SET EXERCISE:
Copy the stretch of the linear regression notebook below from "print(compute_cost(X, y, theta))" through "m) * np.sum(np.square(diff))", character for character.

QUOTED PASSAGE:
# 1. A simple MATLAB function

In [None]:
import os
from pathlib import Path
import pandas as pd
import numpy as np
from mpl_toolkits.mplot3d import Axes3D
import matplotlib.pyplot as plt
from matplotlib import cm

# identity matrix
A = np.eye(5, dtype=int)

print(A)

# 2. Linear regression with one variable
## 2.1 Plotting the data

In [None]:
# load and analyze data
data_file_1 = Path(os.path.abspath('')).absolute() / "data" / "ex1data1.txt"
data_set_1 = pd.read_csv(data_file_1, header=None, names=["Population", "Profit"])
# print(data)
# print(data.head())
# print(data.describe())

# make plot of dataframe. by default, matplotlib backend is used.
data_set_1.plot(kind='scatter', x='Population', y='Profit')
plt.show()

# extract data
x = np.matrix(data_set_1.iloc[:, :1])
y = np.matrix(data_set_1.iloc[:, 1:])
print(x)
print(y)

## 2.2 Gradient Descent
### 2.2.1 Update Equations
### 2.2.2 Implementation

In [None]:
# number of training examples
m = len(x)
# insert np.ones(m) to column 0
X = np.insert(x, 0, np.ones(m), axis=1)
print(X)
# init theta with 0s
theta = np.matrix(np.zeros((2,1)))
print(theta)
iterations = 1500
alpha = 0.01

X.shape, y.shape, theta.shape


### 2.2.3 Computing the cost function

In [None]:
# compute cost
def compute_cost(X, y, theta):
    m = len(y)
    sum = 0
    for i in range(0, m):
        diff = np.matrix(X[i]) * theta - y[i]
        sum += diff.item() ** 2
    return 1 / (2 * m) * sum

print(compute_cost(X, y, theta))
# init theta with [[-1],[2]]
print(compute_cost(X, y, np.matrix([[-1],[2]])))

# simpler vectorized method
def vectorized_compute_cost(X, y, theta):
    m = len(y)
    h = X * theta
    diff = h - y
    res = 1 / (2 * m) * np.sum(np.square(diff)) 
    return res

print(vectorized_compute_cost(X, y, theta))
# init theta with [[-1],[2]]
print(vectorized_compute_cost(X, y, np.matrix([[-1],[2]])))

### 2.2.4 Gradient descent

In [None]:
# vectorized gradient descent method
def gradientDescent(X, y, theta, alpha, iterations):
    new_theta = theta.copy()
    costs = []
    for it in range(iterations):
        sum = 0
        m = len(X)
        for i in range(m):
            sum += (new_theta.T * X[i].T - y[i]).item() * X[i].T
        new_theta -= alpha * 1 / (2 * m) * sum
        new_cost = vectorized_compute_cost(X, y, new_theta)

RECORDED DATA:
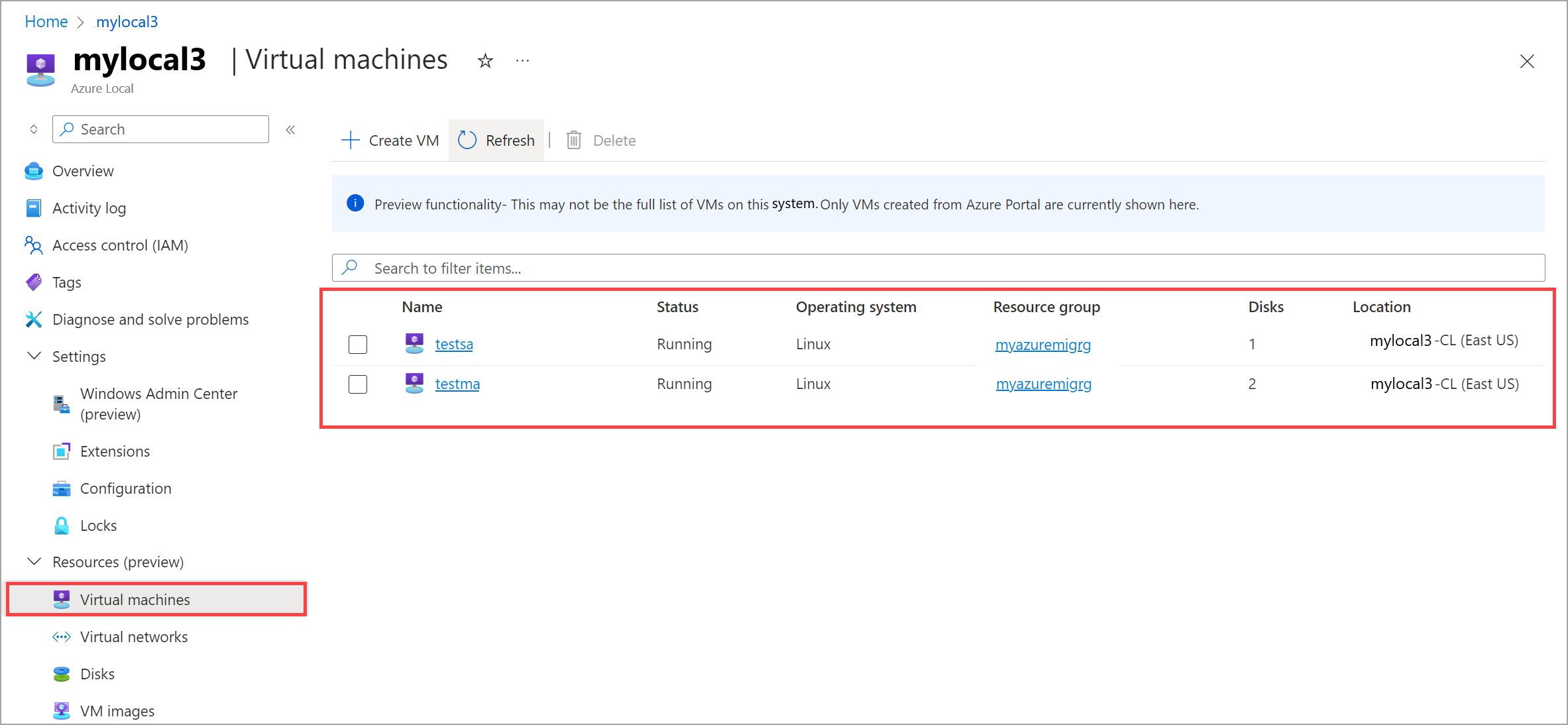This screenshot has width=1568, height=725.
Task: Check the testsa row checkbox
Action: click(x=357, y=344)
--
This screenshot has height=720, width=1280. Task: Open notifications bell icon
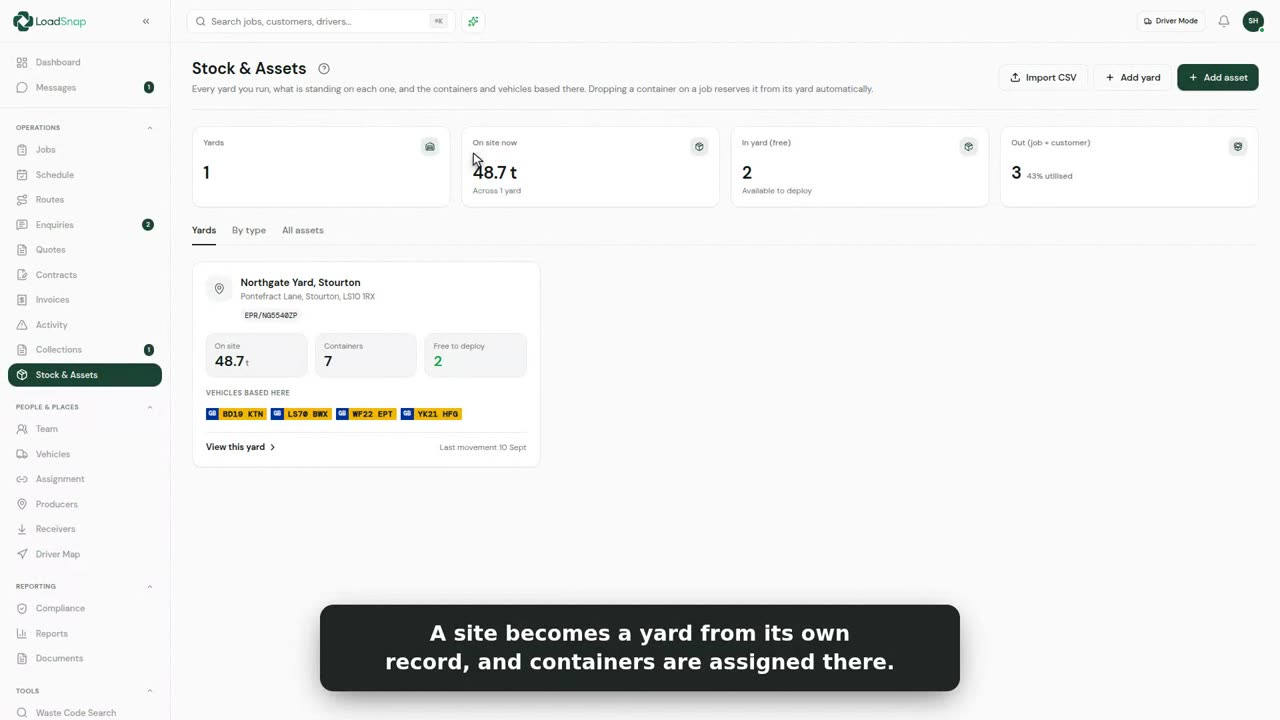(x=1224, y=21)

ANSWER TO THIS TASK:
print(compute_cost(X, y, theta))
# init theta with [[-1],[2]]
print(compute_cost(X, y, np.matrix([[-1],[2]])))

# simpler vectorized method
def vectorized_compute_cost(X, y, theta):
    m = len(y)
    h = X * theta
    diff = h - y
    res = 1 / (2 * m) * np.sum(np.square(diff))